建築確認申請書を作成するのって、なぜか憂欝になりませんか。
「仕事でいちいち憂欝になってられるか」とのご意見はもっともですが、申請書の仕組みをすべてわかったうえで記載しているわけではないから、憂鬱なのだと思います。
わたしもそんなに偉そうなことは言えませんが、建築基準法施行規則(以下規則とします)に書いてある書式の部分を多少でも理解すれば鬱陶しさが減るかもしれません。

ちなみにここでは1から申請書の書き方を指南するわけではなく、規則のどこにどんなことが書いてあるかを紹介します。

規則の部分なんて実務どころか、試験勉強でもほとんど見ないとは思いますが、何かの拍子に「そういえばあの辺に書いてあったかな?」という感覚が、のちのちに効率を良くする場合もあるということでお付き合いください。

規則の1条の3に「確認申請書の様式」として条文があります。この条文は長いので省略しますが簡単にまとめると

 

  • 確認申請書にはこんな図書と書類を添付してね
  • 内容が重複する図面は、まとめて作ってもいいよ
  • 申請部数はこれだけ用意してね
  • 適用される法律ごとに、こんな図書が必要ですよ
  • 一定の規模の建築物には構造計算書が必要ですよ
  • 建築計画概要書や委任状、場合によっては安全証明書なんかもお忘れなく
といった具合です。
当然といえば当然ですが、法令集を見ないでいわゆる建築確認の参考図書や、先輩や上司に教えられるのが先だと根拠も考えずに確認申請を作成し、そのまま本質を理解せず時間が過ぎていくことも多いような気がします。

さらに、ご存知の方も多いとは思いますが、規則1条の3第5項二号では


法第六条の三第一項第三号 に掲げる建築物 次の表二の(い)欄に掲げる建築物の区分に応じ、同表の(ろ)欄に掲げる図書についてはこれを添えることを要せず、同表の(は)欄に掲げる図書については同表の(に)欄に掲げる事項を明示することを要しない。

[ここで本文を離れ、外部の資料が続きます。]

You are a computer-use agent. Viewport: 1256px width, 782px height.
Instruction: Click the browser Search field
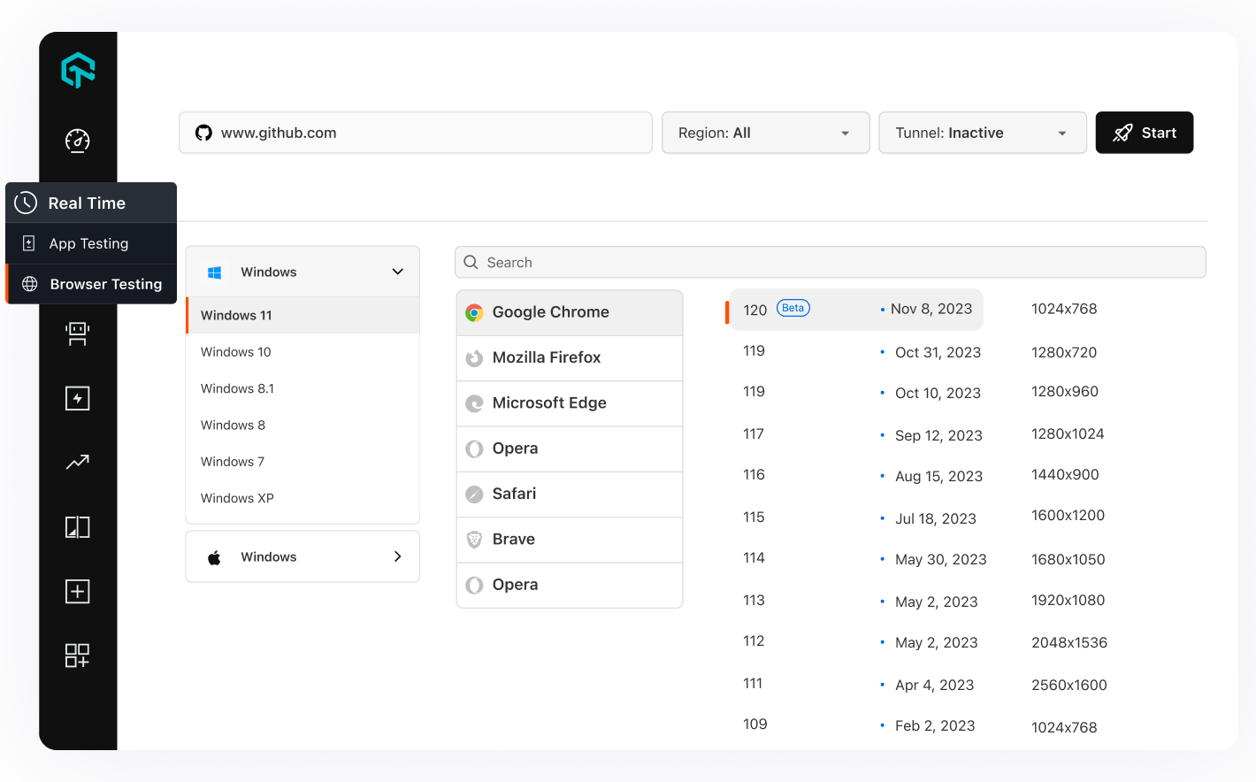click(830, 263)
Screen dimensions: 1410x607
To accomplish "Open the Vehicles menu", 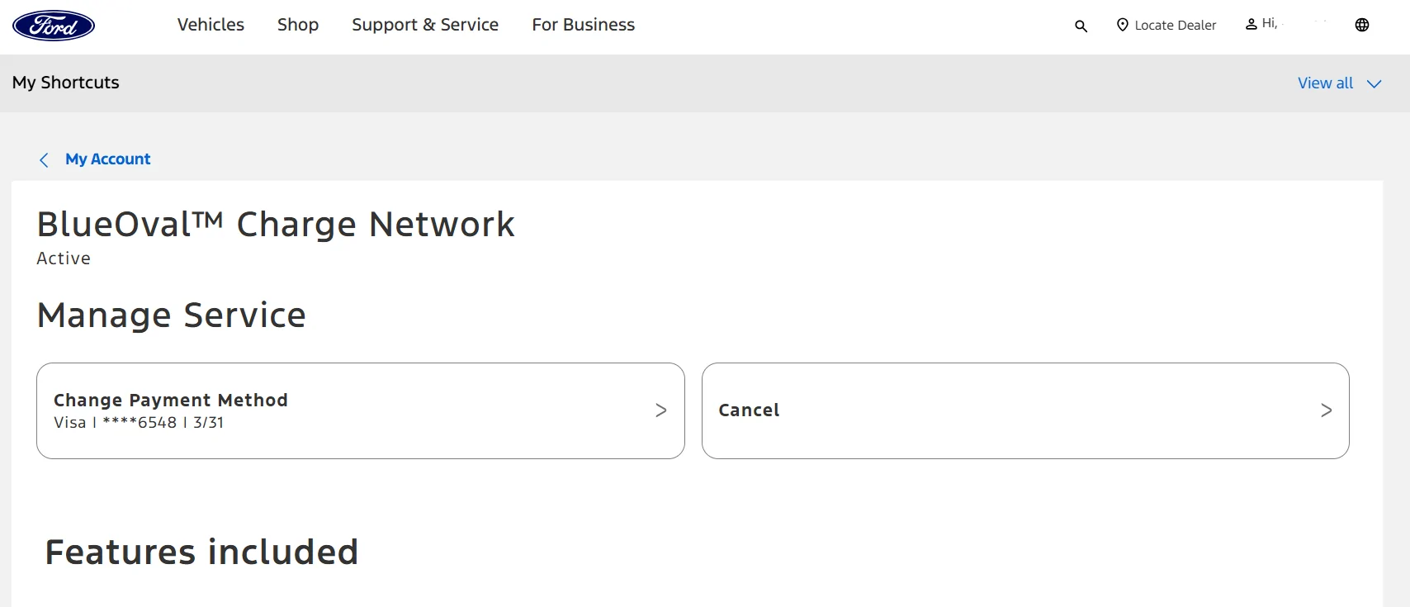I will point(211,25).
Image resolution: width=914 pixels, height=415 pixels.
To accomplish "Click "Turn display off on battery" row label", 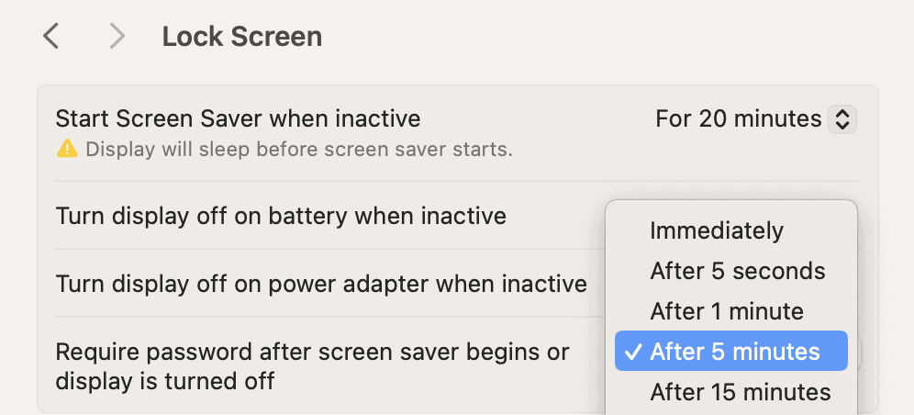I will (x=281, y=217).
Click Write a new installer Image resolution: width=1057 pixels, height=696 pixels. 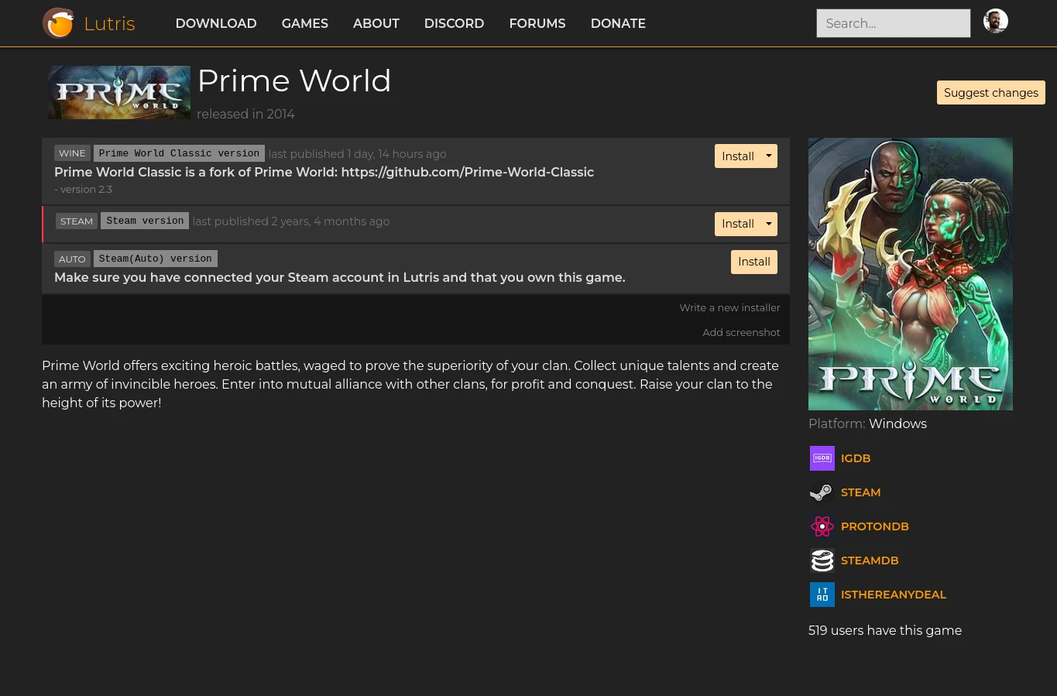[729, 307]
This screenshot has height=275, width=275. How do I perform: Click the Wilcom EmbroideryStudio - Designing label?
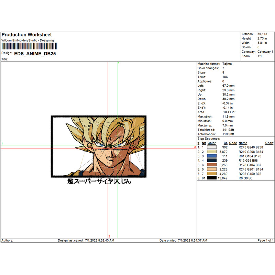[28, 40]
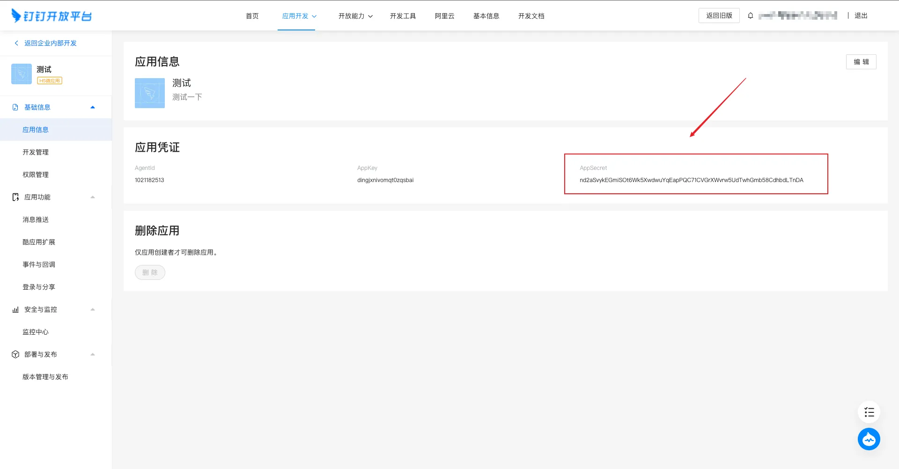Click 退出 to log out
The height and width of the screenshot is (469, 899).
click(x=861, y=16)
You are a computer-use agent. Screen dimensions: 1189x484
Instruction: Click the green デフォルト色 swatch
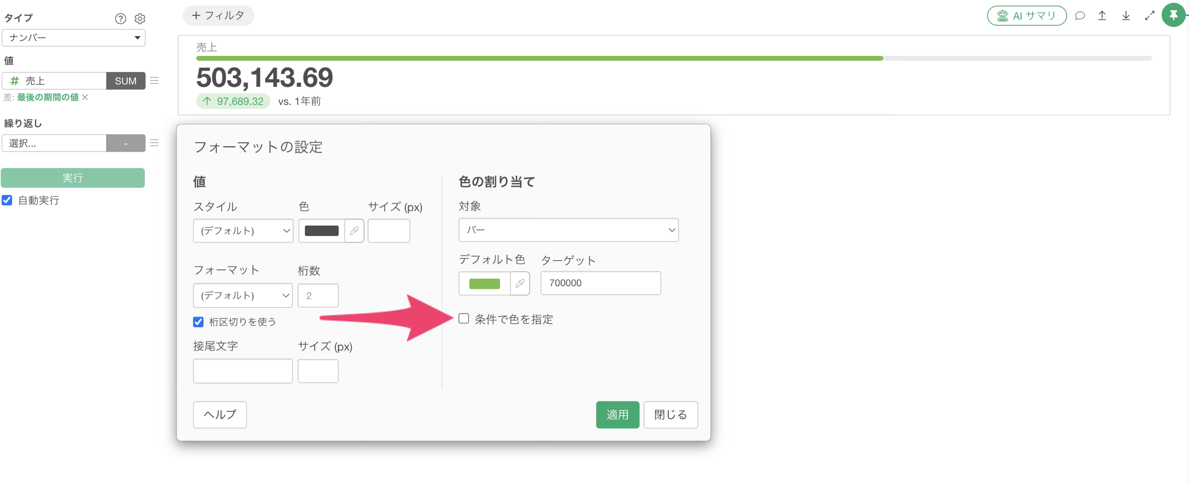pyautogui.click(x=484, y=283)
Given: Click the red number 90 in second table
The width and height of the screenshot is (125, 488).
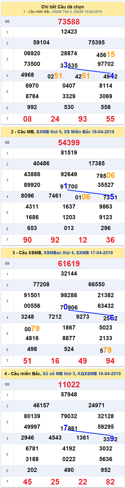Looking at the screenshot, I should [x=27, y=240].
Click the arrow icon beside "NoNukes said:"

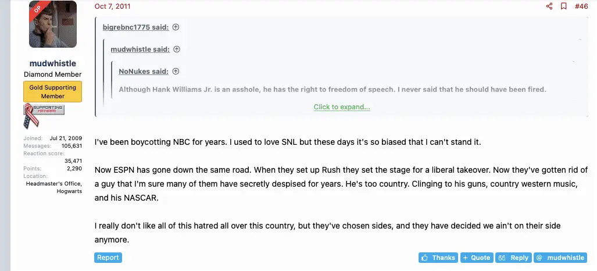coord(176,72)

と記載されていて、いわゆる「3号特例」の建築物については
  • 付近見取り図
  • 配置図
  • 各階平面図
だけ図書を添付すればよく、しかも平面図に筋かいや通し柱の位置、延焼ライン内の外壁の構造を記載しなくていいよ
といっているのです。立面図は添付しなくて良いのです。
慣例的に、「3号特例」の物件でも立面図を添付されている方も多いかとは思いますが、なくても問題がないわけです。
実際は立面図も作成しているので、それを添付しないことで省ける労力はたいしたことがありませんが、知らないよりはいいのではないかと考えますが、いかがでしょうか。
「けっこう法令集を読み込んでみたぞ」という気になればしめたもの。
見るのも嫌だった建築基準法を開くのに抵抗が無くなります。無くなりはしなくても、「しょうがない、読んでみるか」と前向きになれます。
こんなトリビア的な発見も、建築基準法の面白い部分であると思います。